Most recently, the Ohio General Assembly stood up to be counted by taking action last week to expedite the TJX project. We congratulate state Sen. Sean O-Brien of Bazetta, D-32nd, and other members of the Mahoning Valley House and Senate delegations for adding an amendment to House Bill 292 that gives Lordstown Village and the Trumbull County Board of Elections authority to hold a special referendum vote in August – rather than waiting until November – if residents opposing the project choose to challenge the zone change with a vote by all eligible voters in Lordstown.

The amendment that promotes timely economic development in Lordstown or anywhere in the state while still protecting citizens’ right to referendum clearly strikes a fair balance.

While we continue to discourage such a referendum, it could happen only after a formal vote by Village Council to give final approval to the needed zone change.

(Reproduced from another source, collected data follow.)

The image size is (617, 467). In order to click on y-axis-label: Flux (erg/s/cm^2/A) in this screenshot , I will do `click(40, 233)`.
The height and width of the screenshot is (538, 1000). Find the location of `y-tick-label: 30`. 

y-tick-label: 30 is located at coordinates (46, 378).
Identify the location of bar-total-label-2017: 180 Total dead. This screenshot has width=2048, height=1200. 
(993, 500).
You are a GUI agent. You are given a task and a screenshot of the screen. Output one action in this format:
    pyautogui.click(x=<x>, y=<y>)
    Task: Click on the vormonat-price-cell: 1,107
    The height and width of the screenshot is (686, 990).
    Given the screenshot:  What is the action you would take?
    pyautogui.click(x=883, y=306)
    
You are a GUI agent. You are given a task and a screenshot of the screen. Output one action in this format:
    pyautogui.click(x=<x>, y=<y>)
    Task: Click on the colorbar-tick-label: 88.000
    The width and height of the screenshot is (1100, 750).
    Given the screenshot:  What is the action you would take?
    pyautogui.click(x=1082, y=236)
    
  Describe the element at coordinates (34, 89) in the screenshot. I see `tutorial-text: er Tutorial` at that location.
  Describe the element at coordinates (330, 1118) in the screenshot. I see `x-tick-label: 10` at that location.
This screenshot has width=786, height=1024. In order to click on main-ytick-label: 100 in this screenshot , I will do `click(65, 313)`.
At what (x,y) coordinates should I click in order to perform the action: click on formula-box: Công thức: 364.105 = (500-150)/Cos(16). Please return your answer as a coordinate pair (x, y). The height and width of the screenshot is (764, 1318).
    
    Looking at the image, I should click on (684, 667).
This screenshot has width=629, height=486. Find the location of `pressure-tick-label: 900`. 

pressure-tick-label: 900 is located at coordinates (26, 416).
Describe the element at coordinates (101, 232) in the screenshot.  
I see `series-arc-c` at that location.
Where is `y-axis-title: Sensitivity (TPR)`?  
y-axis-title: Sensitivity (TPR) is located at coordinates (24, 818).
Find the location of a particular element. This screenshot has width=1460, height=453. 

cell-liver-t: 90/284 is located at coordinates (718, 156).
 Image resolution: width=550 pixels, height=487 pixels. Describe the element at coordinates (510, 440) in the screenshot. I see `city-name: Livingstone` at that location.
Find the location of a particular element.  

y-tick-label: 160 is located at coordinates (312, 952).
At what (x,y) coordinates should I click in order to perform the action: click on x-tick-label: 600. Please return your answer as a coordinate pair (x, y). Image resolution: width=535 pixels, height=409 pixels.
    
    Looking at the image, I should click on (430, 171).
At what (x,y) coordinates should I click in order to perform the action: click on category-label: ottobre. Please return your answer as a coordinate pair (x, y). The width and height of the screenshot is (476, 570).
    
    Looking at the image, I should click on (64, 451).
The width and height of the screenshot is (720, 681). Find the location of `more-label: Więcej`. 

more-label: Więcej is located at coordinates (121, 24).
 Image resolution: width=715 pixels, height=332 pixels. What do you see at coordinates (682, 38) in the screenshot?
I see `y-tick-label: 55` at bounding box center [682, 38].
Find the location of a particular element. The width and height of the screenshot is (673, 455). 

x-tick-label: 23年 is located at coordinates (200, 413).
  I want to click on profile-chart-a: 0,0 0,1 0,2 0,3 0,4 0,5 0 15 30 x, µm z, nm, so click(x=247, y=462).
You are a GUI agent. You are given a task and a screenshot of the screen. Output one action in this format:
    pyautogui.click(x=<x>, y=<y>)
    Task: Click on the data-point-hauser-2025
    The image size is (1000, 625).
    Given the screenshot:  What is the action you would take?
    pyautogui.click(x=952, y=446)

The first of three required votes on that change looms large Saturday. Immediately before that vote, however, a public hearing is planned at 11 a.m. tomorrow at Lordstown Village Hall on Salt Springs Road.

We encourage supporters of the distribution center and its 1,000 jobs to show up en masse at the hall to leave no doubt in any council member’s mind that the village in particular and the Valley in general must not snub its nose at the potential for promising economic development from a thriving Fortune 500 company.

And even though we remain sensitive to the anxiety of residents over having a huge distribution center in their backyards, we continue to hope they take a broader view, work with the company that has made several accommodations to them and abandon any and all plans for a referendum.

After all, opportunities of massive commercial investment and large-scale job creation pass our way none too frequently. Indeed Mahoning, Trumbull and Columbiana counties have lost nearly 40,000 jobs over the past decade, according to data from the Ohio Department of Job and Family Services.

Telling TJX, a multinational company with 50,000 more employees than GM, not to build in our backyard not only would derail this promising project, but it would also send a clear message to other would-be job-creating investors that the Mahoning Valley is no welcoming venue to bring any potential new business.

That’s clearly the wrong message for our community to project. That’s also why it remains critical that the TJX Inc. distribution center remain sturdily on track for a potential groundbreaking in Lordstown later this year.

The next step toward that desired end is a strong show of support at Saturday morning’s public hearing in Lordstown.